Tell It to SunStar: Missing in Kuwait

ANOTHER Filipino domestic worker in Kuwait has been reported missing.

Filipino household service worker Ronalyn Yonting Lagawan has been missing for 18 months now.

We’ve been advised that Ms. Lagawan’s family has lost all contact with her after she ran away from her employer in Kuwait in February 2017.

The Philippine embassy in Kuwait has already launched a social media campaign to find Lagawan, who went to work in Kuwait in 2015.

“We hope that she is okay and that maybe she is just afraid to surface or call her relatives,” a Philippine embassy representative in Kuwait said.

Foreign domestic workers in Kuwait who run away from their employers risk arbitrary arrest and imprisonment by the authorities.

“We appeal to anyone who may have knowledge of her (Lagawan’s) whereabouts to directly communicate with us at the embassy because her family is worried,” the Philippine embassy representative added.

Filipinos account for a large portion of the 660,000 foreign domestic workers in Kuwait that include nationals from Sri Lanka, Bangladesh, Nepal, India and Ethiopia.

In May, the governments of Kuwait and the Philippines signed an agreement meant to assure Filipino domestic workers in the oil-rich emirate greater protection against potential maltreatment.

The accord also recognizes the rights of Filipino domestic workers to have at least one day off work every week, and to have physical possession of their passports that many Kuwaiti employers tend to confiscate, among other entitlements.

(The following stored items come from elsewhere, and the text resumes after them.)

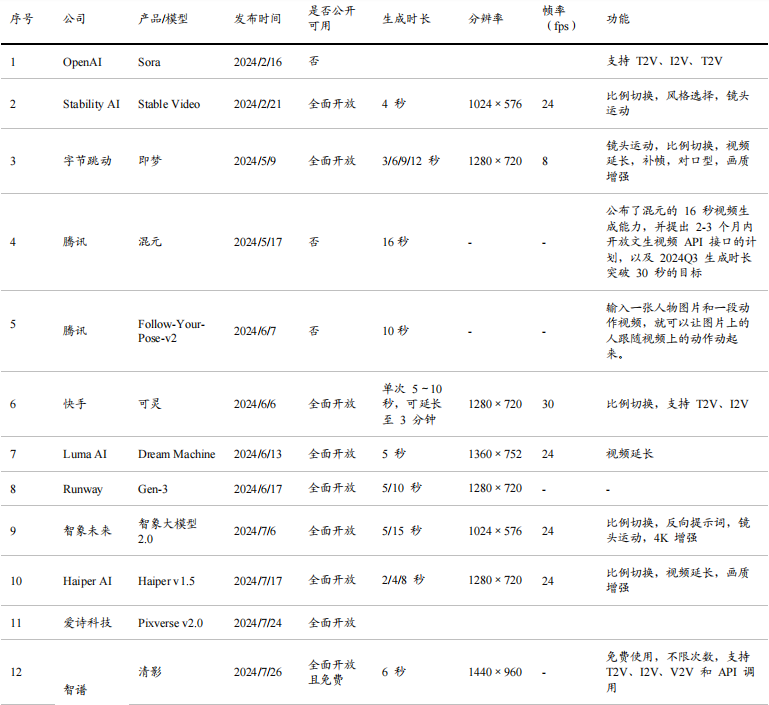Screen dimensions: 769x705
Task: Click the Haiper v1.5 product cell
Action: tap(166, 580)
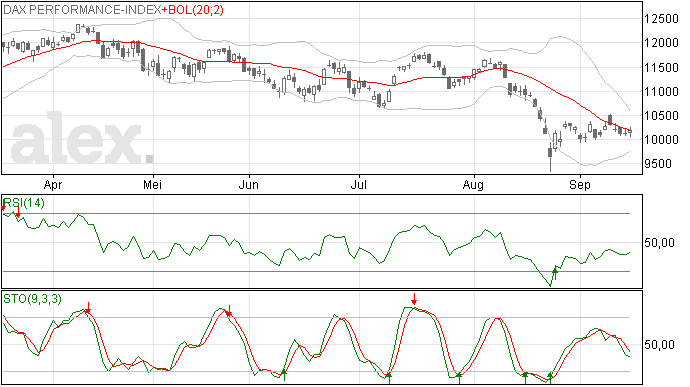This screenshot has width=690, height=387.
Task: Click the DAX PERFORMANCE-INDEX chart title
Action: [82, 10]
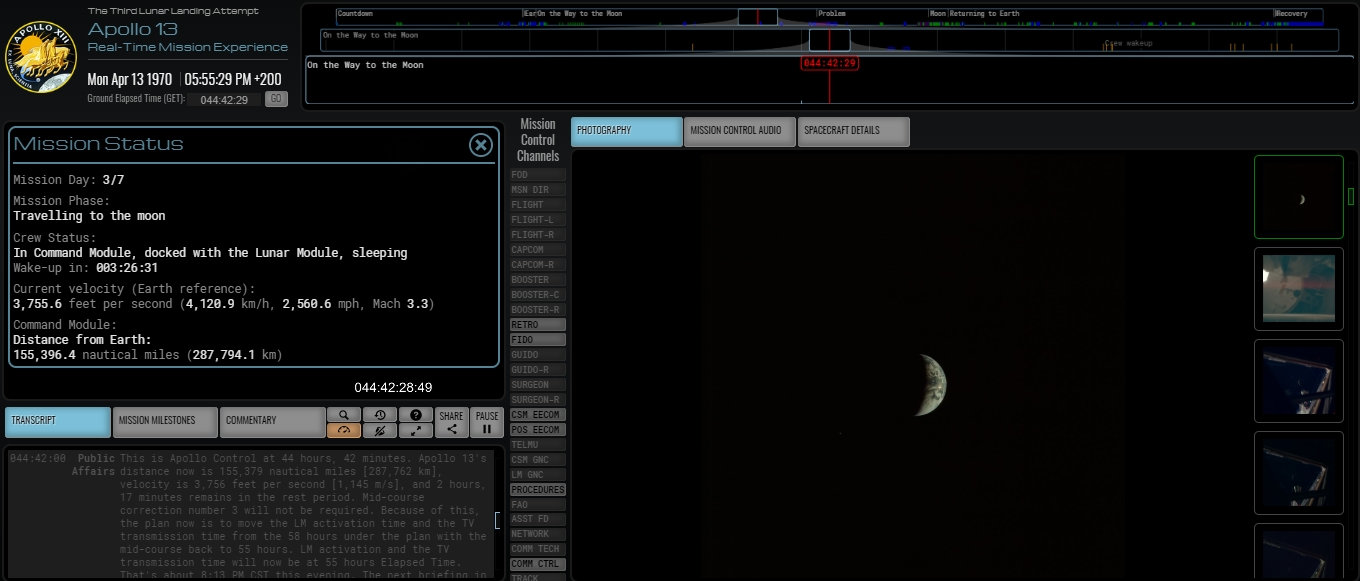
Task: Select the Mission Milestones tab
Action: [x=164, y=421]
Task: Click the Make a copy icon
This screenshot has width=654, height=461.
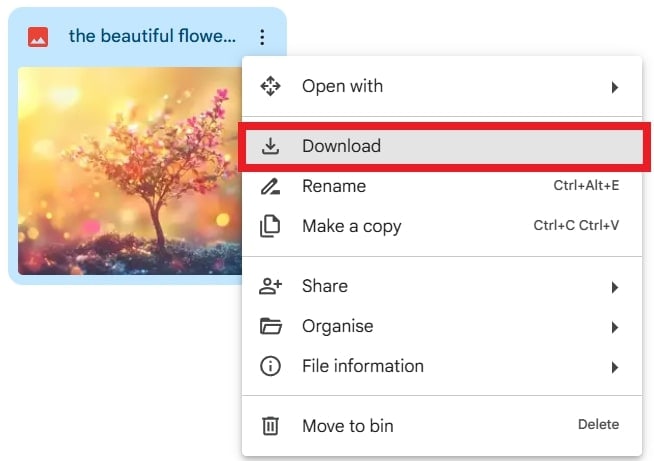Action: [x=270, y=226]
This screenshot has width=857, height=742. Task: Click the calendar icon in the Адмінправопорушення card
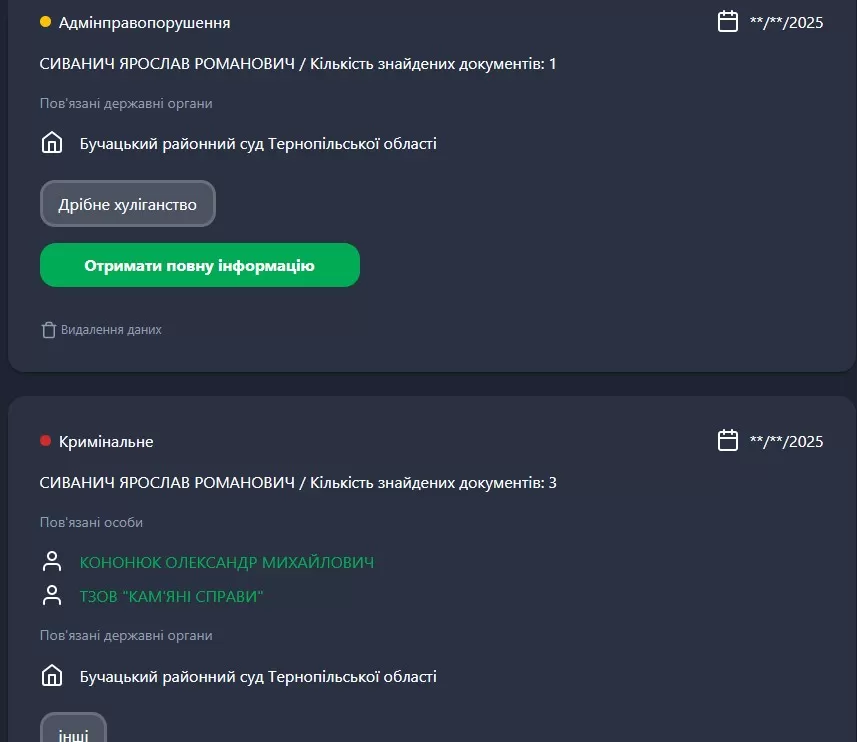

The pact was reached after the Philippine government ordered in February a ban on the deployment of newly hired Filipino workers to Kuwait.

The prohibition was imposed a month after the body of Filipino domestic worker Joanna Demafelis was found stuffed in a freezer in the apartment of her second employer in Kuwait--a Lebanese man and his Syrian wife.

Demafelis was reported missing a year earlier, and originally had a Kuwaiti national for an employer. She was later “sold” to the Lebanese-Syrian couple, who have since been sentenced to death by the Kuwait authorities.

It remains unclear whether the death sentences would ever be carried out, as the couple found guilty of killing Demafelis had already fled Kuwait.

The Philippine government has since lifted the labor deployment ban to the emirate.

Last month, Kuwaiti Instagram celebrity and makeup artist Sondos Alqattan drew a backlash and was dropped by several global cosmetics brands after she uploaded a video flaying the new entitlements of Filipino domestic workers.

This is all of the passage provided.